>> Start DOCUMENT TEXT

Large multi-mono-atomic groupings cannot maintain cohesion for long. An old idea is to replace each atom with a vial (cartridge), so now each vial plays the role of a single atom, then we entangle the vials among each other. The problem is that particles inside a vial may entangle with other ones of the same vial (so now the vial doesn't act as a single atom), in order to avoid that we use few atoms on each vial [seems clever but it isn't for other reasons/small mistakes become important] and we cool each vial to make it almost a condensate [seems clever but it isn't for other reasons/each person should have a quantum computers, so superconductivity at room temperature is the only solution, not extreme temperatures]. Some reverberative NON-MEASURED laser radiation (the laser should allow different quantum states of oscillation that will be not revealed to us) will increase cohesion inside the mini vats. Sounds great but until now the result is randomness. Crucial details are under development. Akio (Akio) 00:28, 13 May (UTC)

>> End DOCUMENT TEXT
>> Start SUPPLIED MATERIAL

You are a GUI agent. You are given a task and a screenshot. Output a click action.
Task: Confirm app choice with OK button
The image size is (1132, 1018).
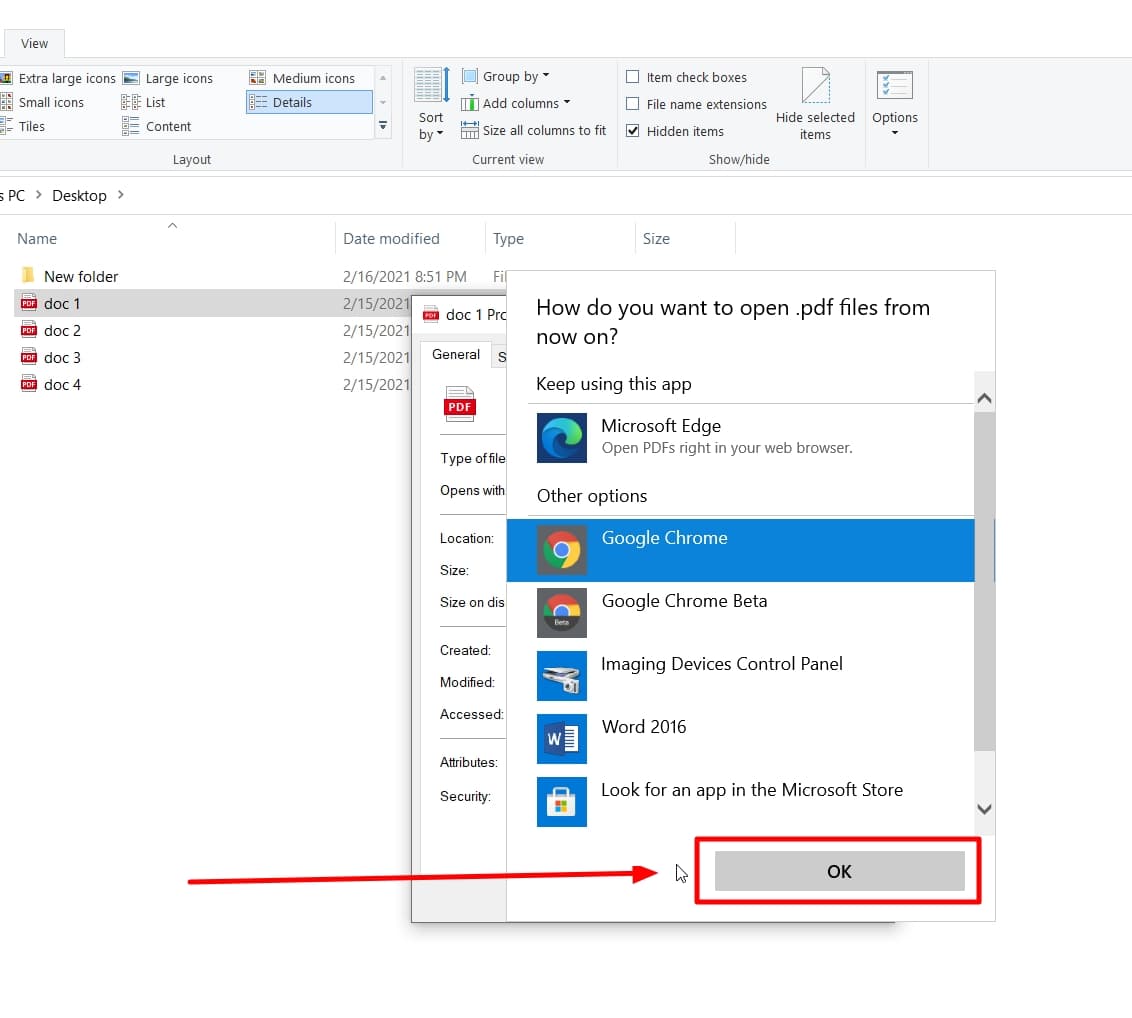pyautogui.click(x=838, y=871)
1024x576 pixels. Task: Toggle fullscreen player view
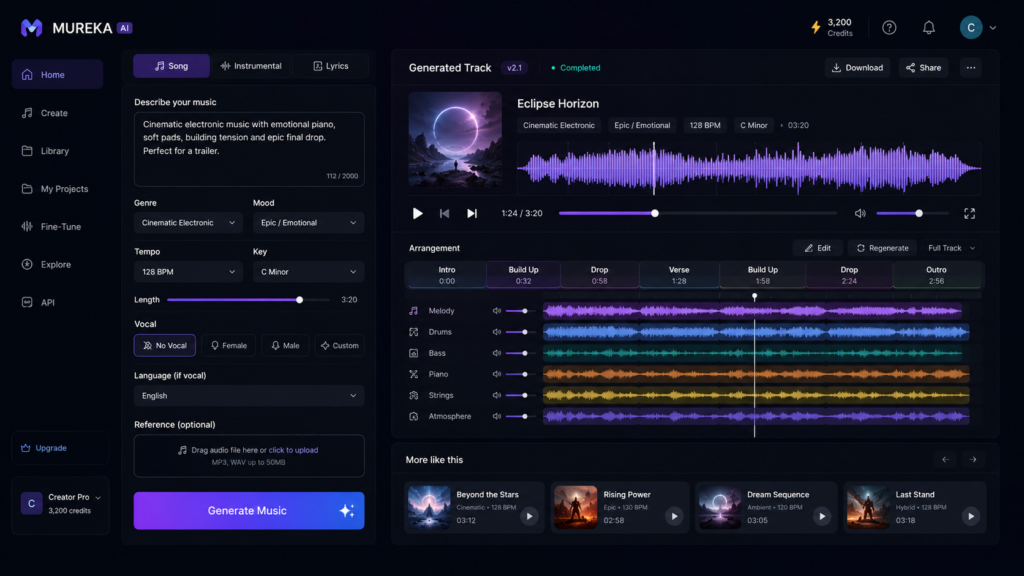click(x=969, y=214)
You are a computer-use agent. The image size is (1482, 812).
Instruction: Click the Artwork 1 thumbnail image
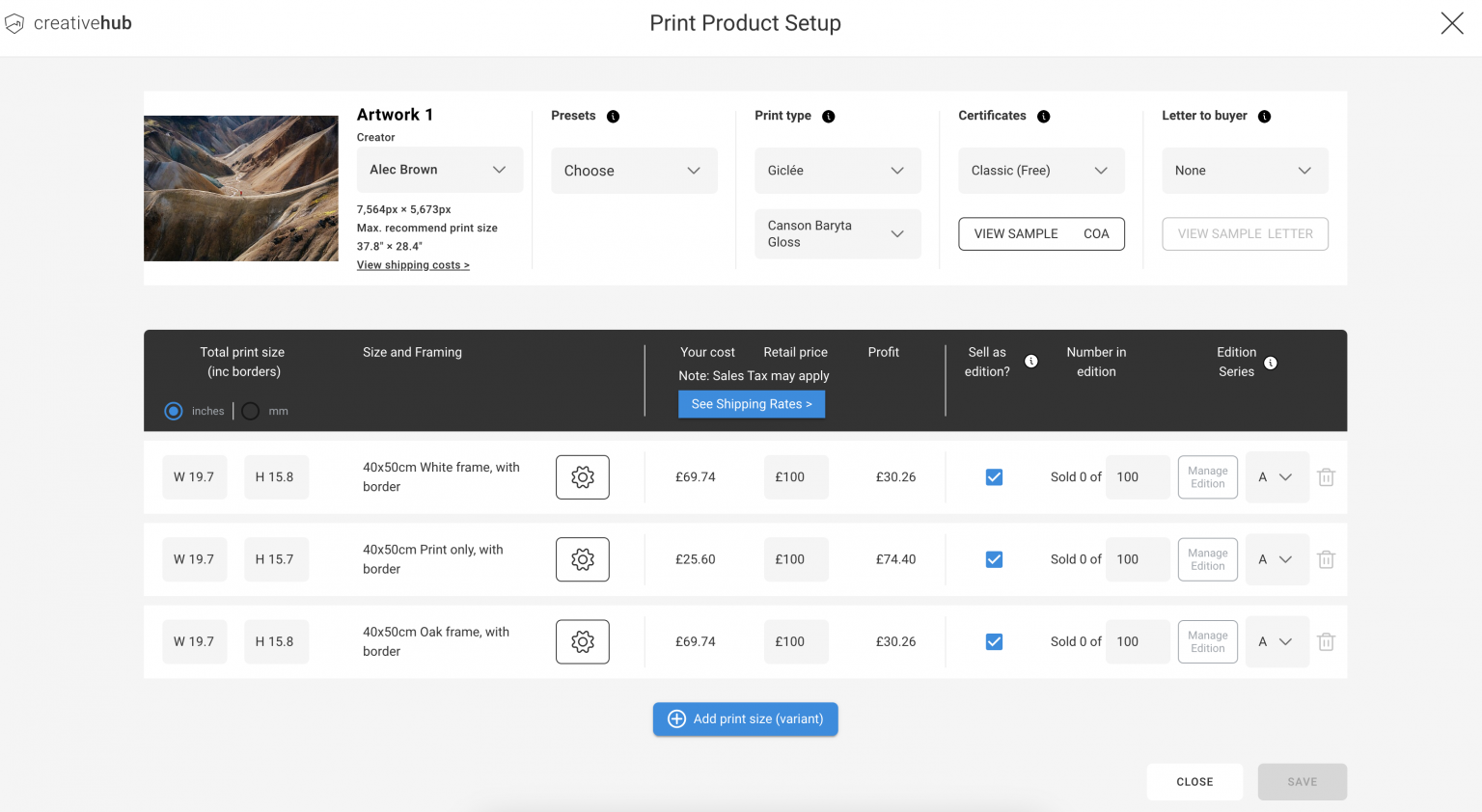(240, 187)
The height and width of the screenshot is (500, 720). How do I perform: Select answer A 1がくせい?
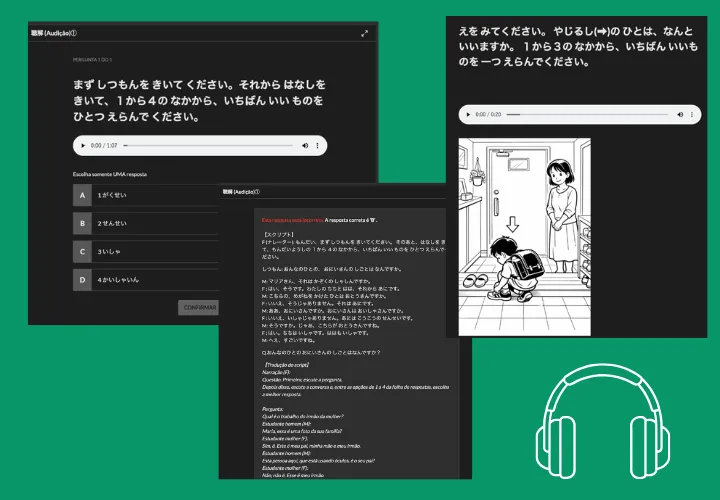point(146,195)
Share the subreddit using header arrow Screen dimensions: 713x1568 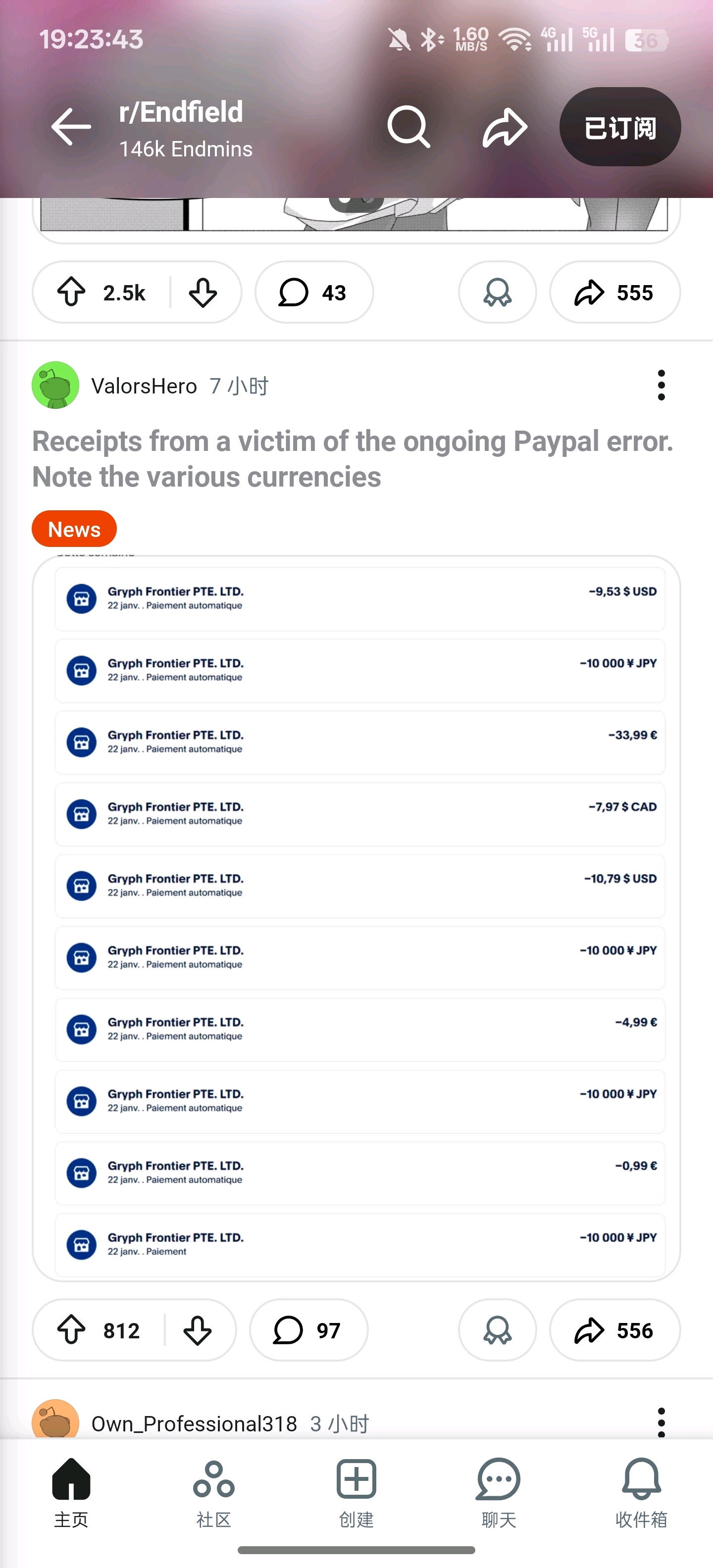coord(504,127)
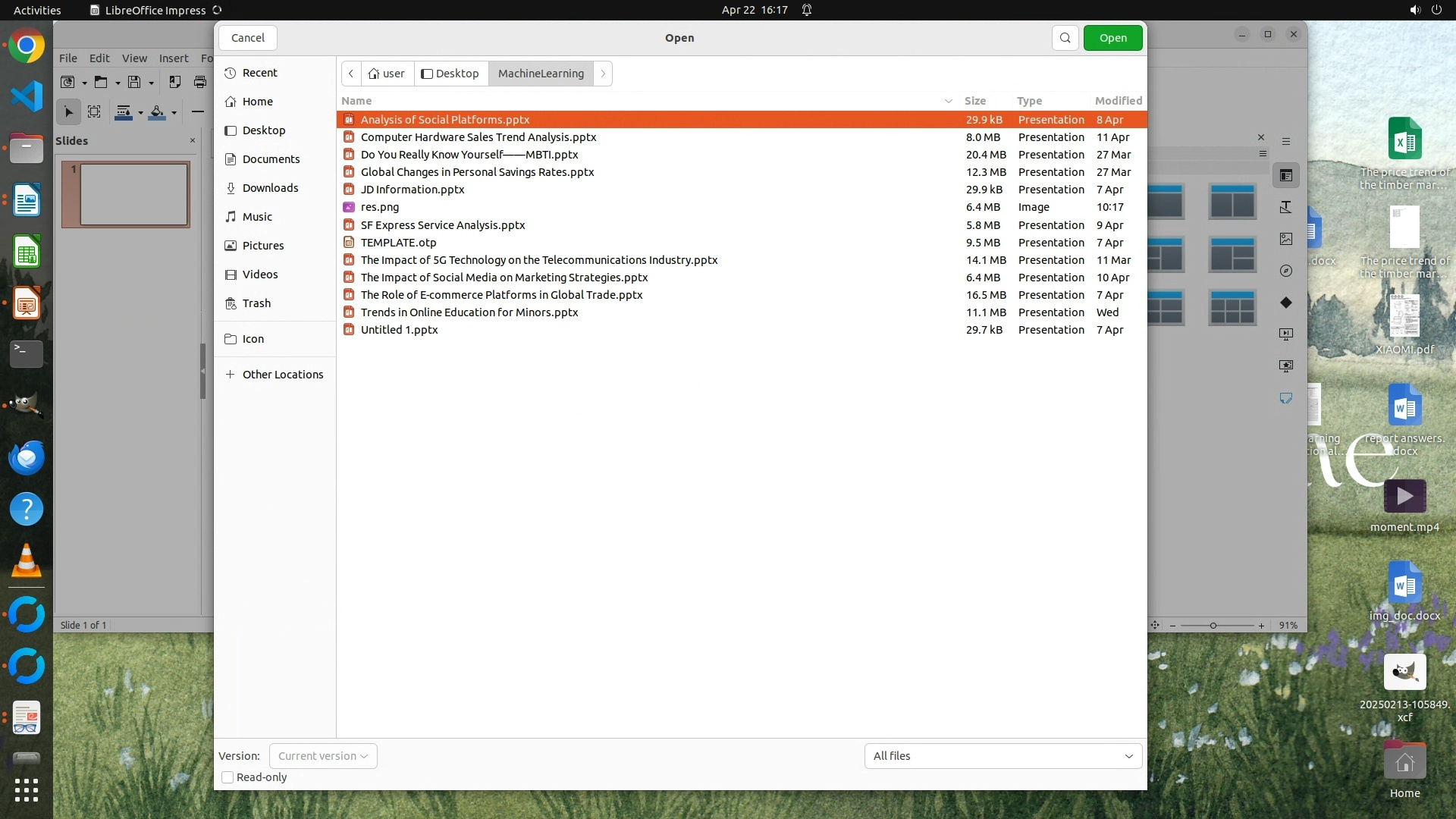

>> End SUPPLIED MATERIAL

-- REQUIRED WORK --
[a] Using the passage about entangled vials, mark each statement yes or no and quote the words that decide it: (i) each vial is meant to act as a single atom; (ii) the laser radiation is supposed to be measured; (iii) the results so far have been reliable.
[b] Summarize the passage about entangled vials in two sentences.
[c] Pick up the passage about entangled vials where it stops and carry it forward.

-- SOLVED PROBLEMS --
[a]
(i) Yes: "so now each vial plays the role of a single atom"
(ii) No: "Some reverberative NON-MEASURED laser radiation"
(iii) No: "Sounds great but until now the result is randomness."

[b] The passage describes an old idea of replacing each atom with a vial that plays the role of a single atom and then entangling the vials, using few atoms per vial and cooling each vial so that particles inside one vial do not entangle with each other. It adds that non-measured laser radiation is meant to increase cohesion inside the vials, but so far the result has been randomness and crucial details are still under development.

[c]
classical computer analogues

A classical computer analogue, uses a noise generator to introduce noise when needed and entangled quantum rotation statistics. Then we run trillions of times the wavefunctional collapse in order we average the result (most tasks though do not require large averagings, so even a billion or a million might work for simple tasks). That quantum analugue is 10^7 times slower than an ideal quantum computer, but it works, also we don't have large arrayed quantum entangletrons (computer). Human averaging algorithms might not be perfect, but a good noise generator is way better than the natural noise if we add some mistakes of measurement of a future actual large entangletron (quantum computer). Yoritomo (Yoritomo) 04:01, 15 May (UTC)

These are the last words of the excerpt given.